In the text about the crow family, what fell to the ground in front of the writer under the cedar tree?

### Text provided ###

Another day of flying lessons!

The summer sun brought scorching heat.   I often saw the crows getting water at the bird baths or searching for food under shade trees in the pasture.  By now the young juvenile was flying.  His landings were awkward.  I would often observe the parents flying from a branch  to a fence post.  Junior would take the same route, each time making a clumsy landing.  The parents “cawed” in encouragement.  Before long, the youngster was  learning to “caw” like his parents.  The transition from juvenile call to adult is quite comical.  While the parents belted out the well-known, “CAW, CAW, CAAAAW, the youngster’s flat, “WHAH?” sounded more like a question.  It was nothing like the deep, annoying acoustics of his parents.  For weeks this went on.  The young crow improved in flight and food foraging skills, but the call remained juvenile.  At some point he became more confident, belting out his repertoire of calls, but all of them sounded strangely inept.  I began to wonder if he had some type of intellectual disability.

Fresh water each day provided my friends a respite from the heat.

By autumn the trio was still together, and now they attacked my tomato patch just as it was making a comeback from the summer heat.  I often saw them raiding the chicken yard, picking up scratch before the chickens could clean it up.  The biggest of them stood watch while the other two stalked around snapping up grain.  They continued to leave their messy discards at my bird baths.  One day I was walking under a cedar tree when something fell right in front of my face and thumped to the ground.  It was a dead vole!  My first thought was, “Voles don’t climb trees!!” and then I looked up.  Perched above was one of the crow parents.  It flew off, leaving its dinner at my feet.

### Given records ###

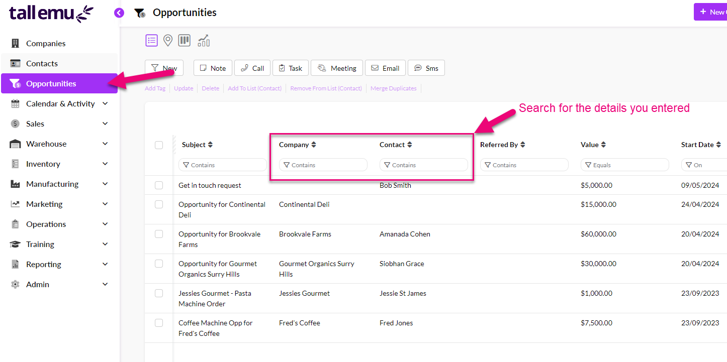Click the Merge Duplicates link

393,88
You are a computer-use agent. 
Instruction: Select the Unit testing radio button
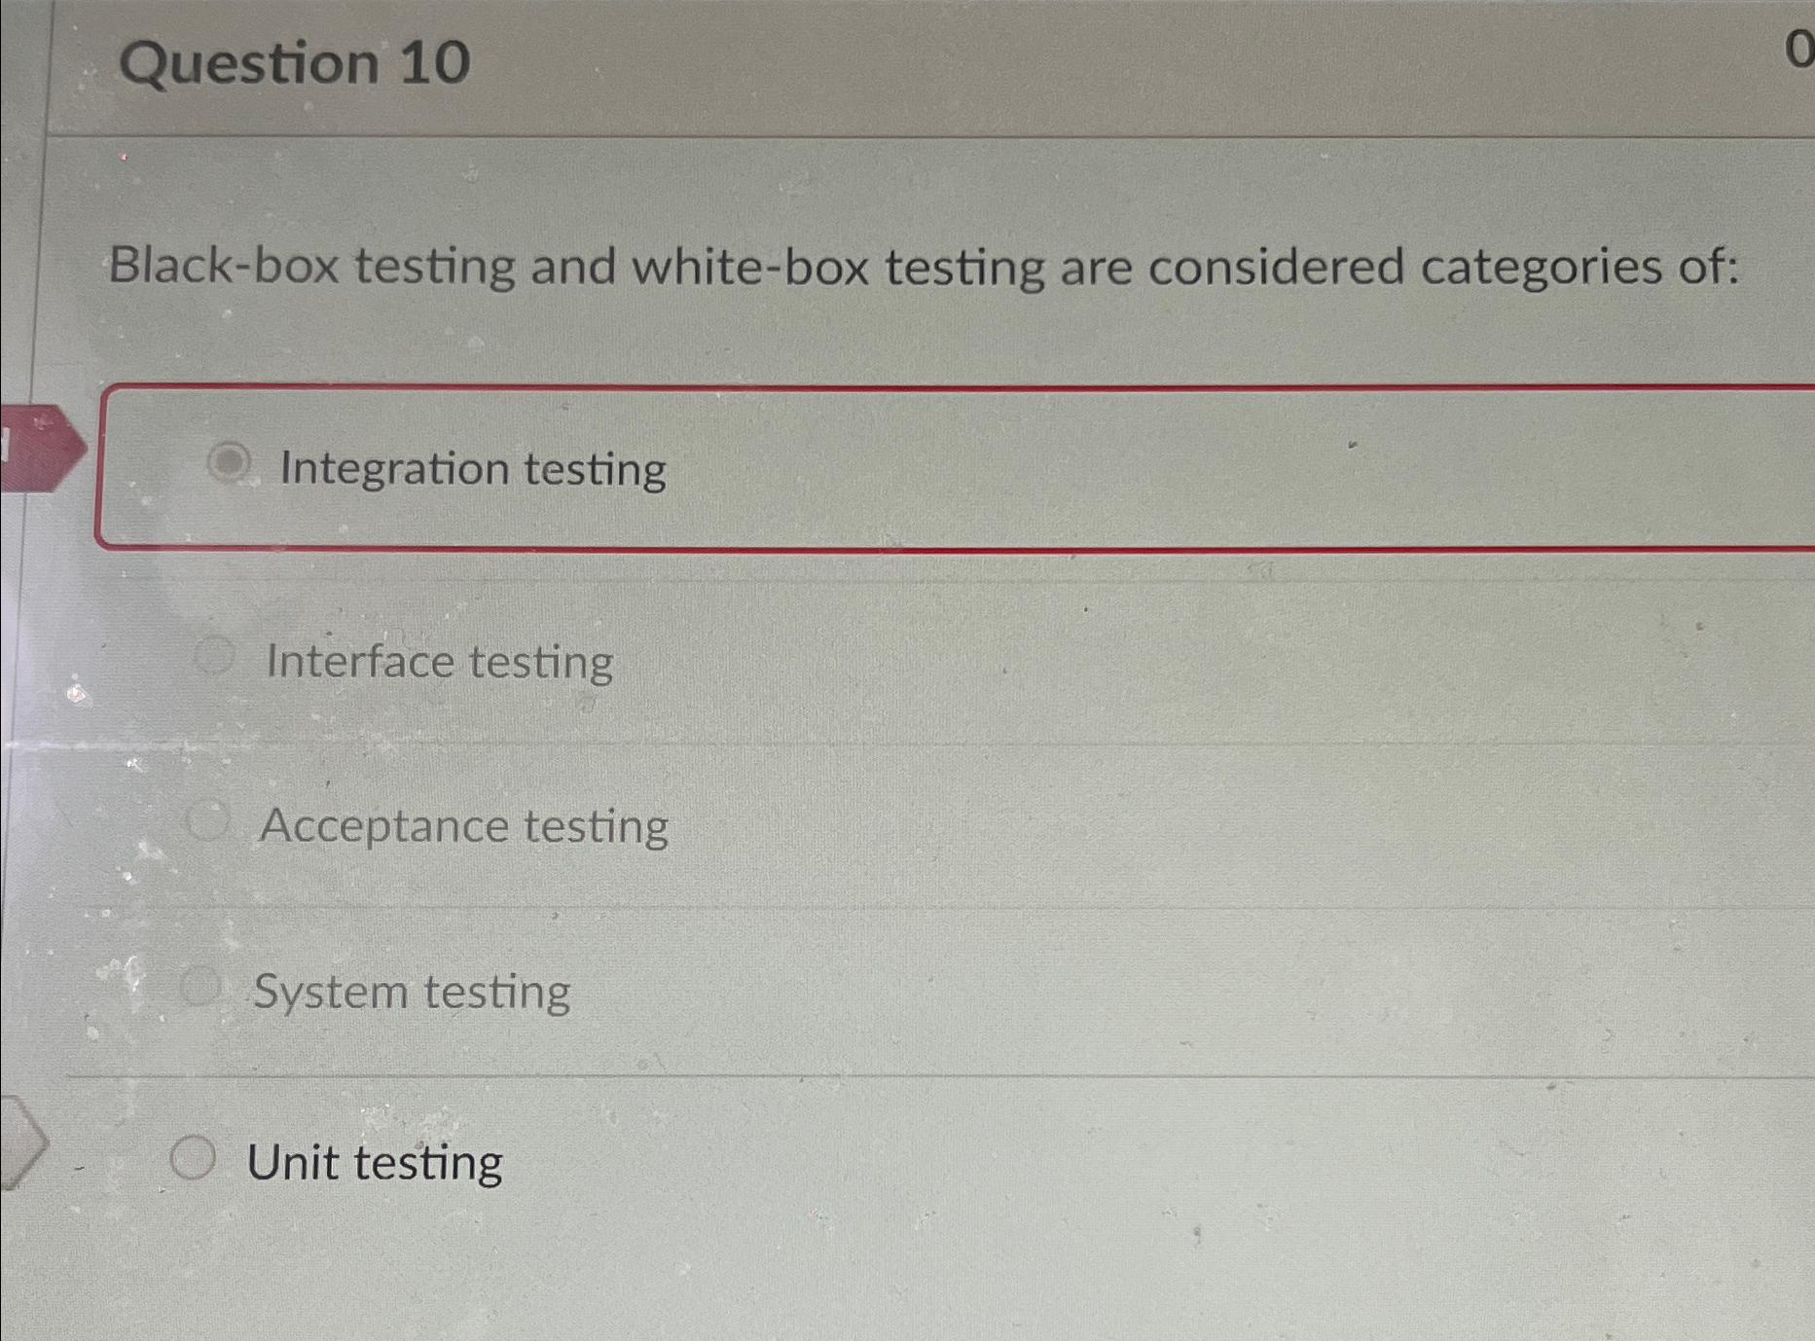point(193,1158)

###
### Given records ###

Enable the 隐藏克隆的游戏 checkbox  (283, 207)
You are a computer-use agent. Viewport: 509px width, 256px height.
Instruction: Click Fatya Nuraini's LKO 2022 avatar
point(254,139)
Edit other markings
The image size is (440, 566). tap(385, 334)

###

Finished task: A dead vole.